1. How did you personally know you were ready to start having children?

2. How do you know you're financially ready? How much money should I have put aside?

3. I am really not looking forward to going off birth control. I've been on it for almost eight years now. I started with ortho tri-cyclin, moved to a generic called Reclipsen, and started the nuvaring about three years ago. I am on three-month cycles, and am really not excited about having monthly cycles again. If you were on birth control, how terrible was it to go off?

4. Did you ever second-guess your decision to start TTC or look back? Some mornings I wake up and I'm like "I AM READY FOR THIS" and other mornings I wake up and I'm like "But having a baby means my whole life is going to change and that makes me nervous."

I think that's all I have for now.
 
We're considering TTC 2 soon (DS 1 was a lovely surprise!) and I've considered quite a few things. Obviously it's a little different for me as I am already a mother and have been through the biggest change already but some of the things are quite similar. I think you have to consider how much your lifestyle will change, if you are very much still into drinking/partying/holidaying a lot then you have to consider how you'll feel when you can't do anywhere near as often, and whether you really feel you've got that sort of thing out of your system yet. Then also whether you have things you are currently in the process of or want to achieve (like doing a degree, paying off some debts etc) that might be much easily done before you have a baby. But similarly, it's worth considering whether it's really better to wait, if you're an older mum WTT then it's worth thinking about how children you want and what age gaps. I'm only 21 but I want to be finished by my late 20's so I have to keep this in mind when thinking about delaying/how many kids I want all together! Also to keep in mind that babies grow up fast and go to school.

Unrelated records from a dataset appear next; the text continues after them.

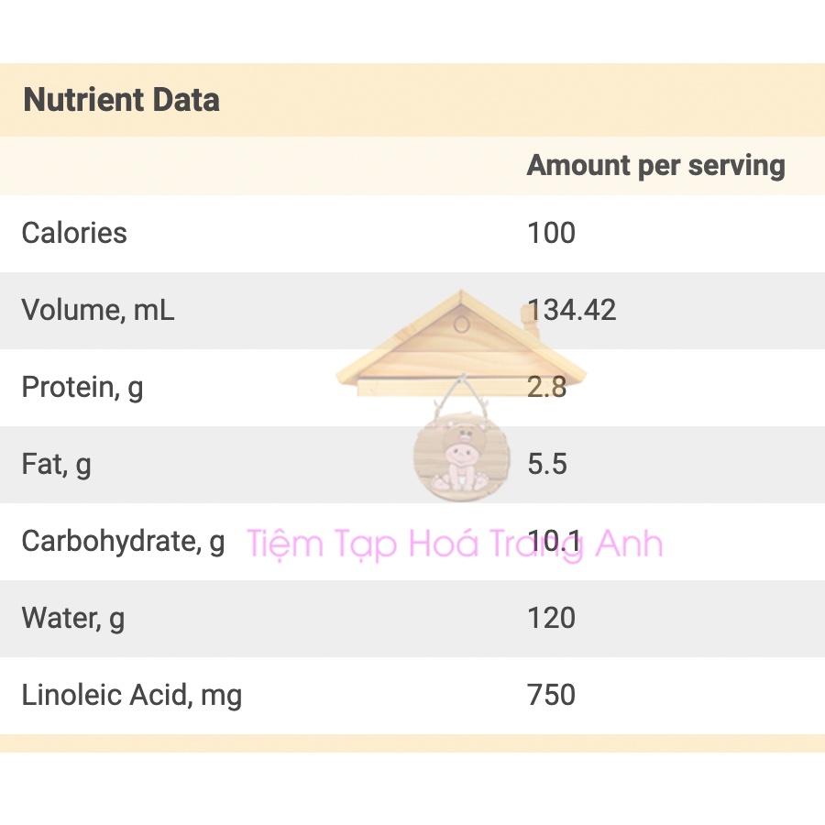Screen dimensions: 825x825
Task: Select the fat value 5.5
Action: pyautogui.click(x=547, y=464)
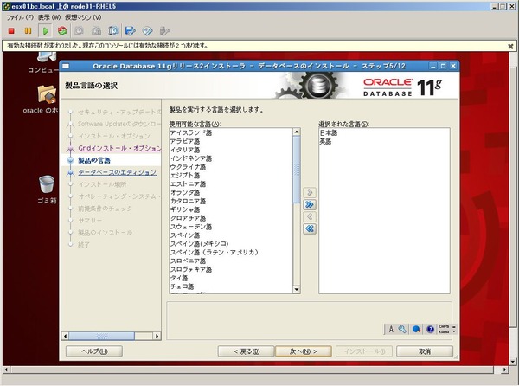Viewport: 519px width, 386px height.
Task: Dismiss the yellow connection notice bar
Action: tap(510, 47)
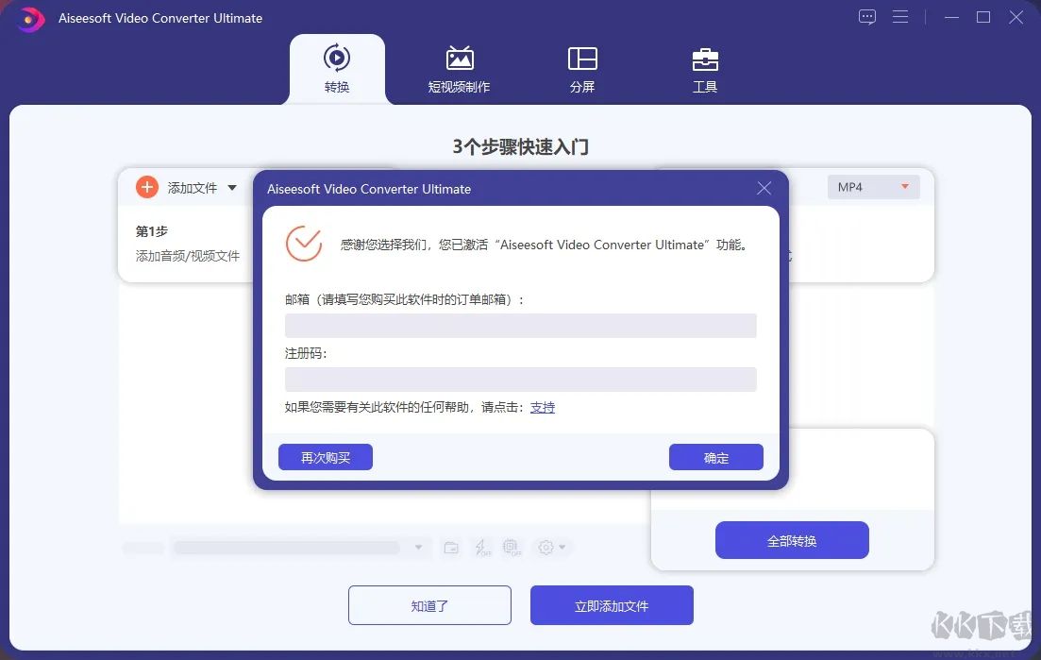Click the email input field in dialog
This screenshot has height=660, width=1041.
(x=520, y=325)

As for finances I think that really varies from person to person. Babies are quite inexpensive during the first year but obviously as they grow so does expense. If you look at your own monthly budget and leftover income then you should have a good idea of how you would manage with children :flower:

As for BC I have never had any problem coming off it, in fact I found it a positive change to change from hormonal to non-hormonal methods! X
 
1. How did you personally know you were ready to start having children?

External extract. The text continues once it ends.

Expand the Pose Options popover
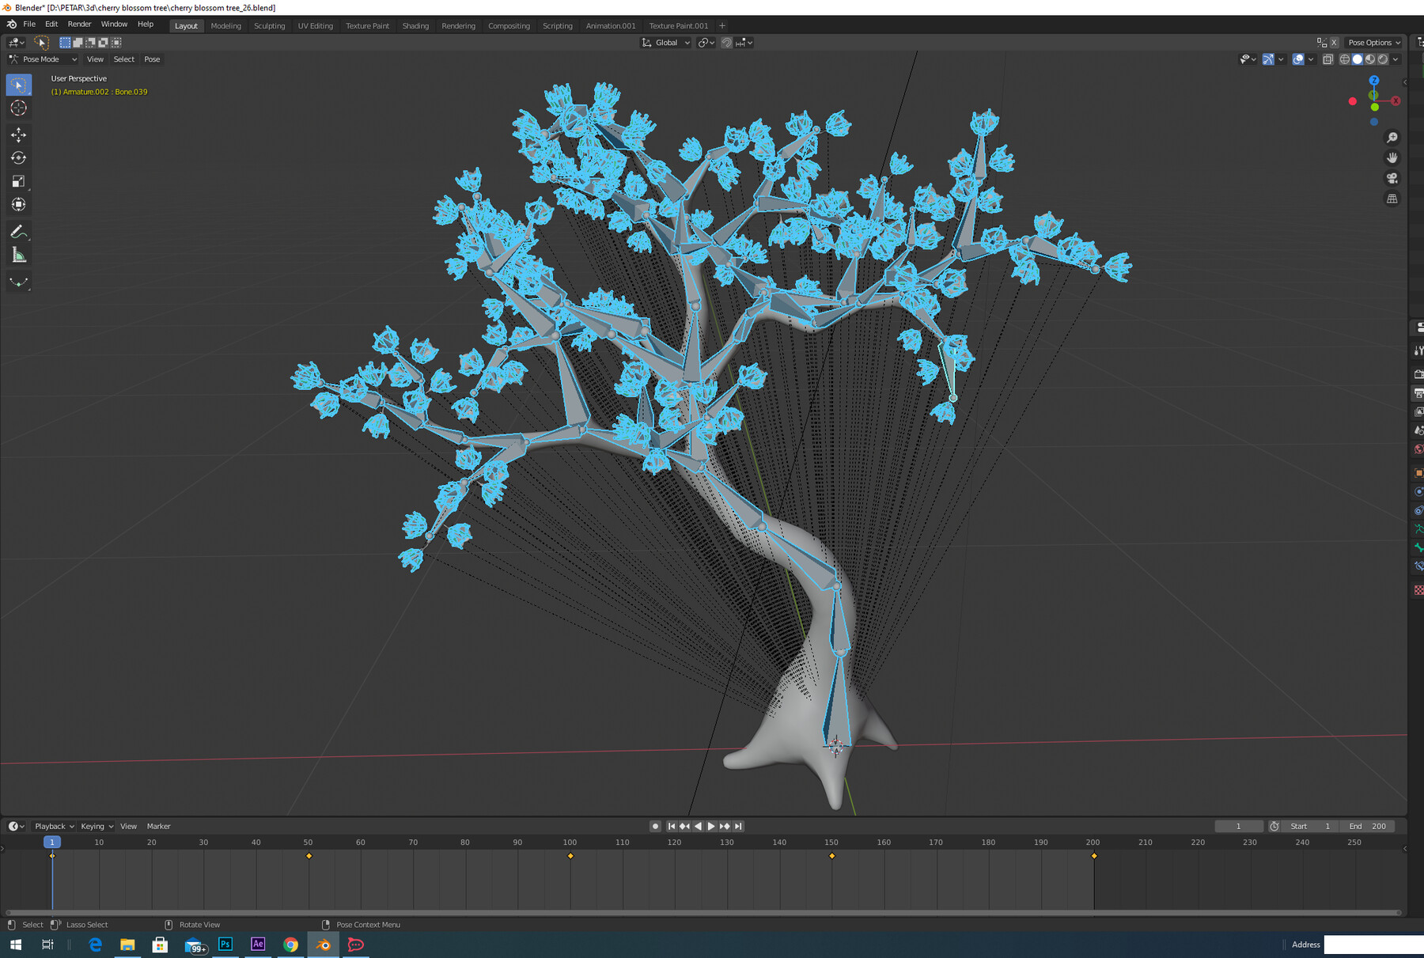The width and height of the screenshot is (1424, 958). 1373,43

2. How do you know you're financially ready? How much money should I have put aside?

3. I am really not looking forward to going off birth control. I've been on it for almost eight years now. I started with ortho tri-cyclin, moved to a generic called Reclipsen, and started the nuvaring about three years ago. I am on three-month cycles, and am really not excited about having monthly cycles again. If you were on birth control, how terrible was it to go off?

4. Did you ever second-guess your decision to start TTC or look back? Some mornings I wake up and I'm like "I AM READY FOR THIS" and other mornings I wake up and I'm like "But having a baby means my whole life is going to change and that makes me nervous."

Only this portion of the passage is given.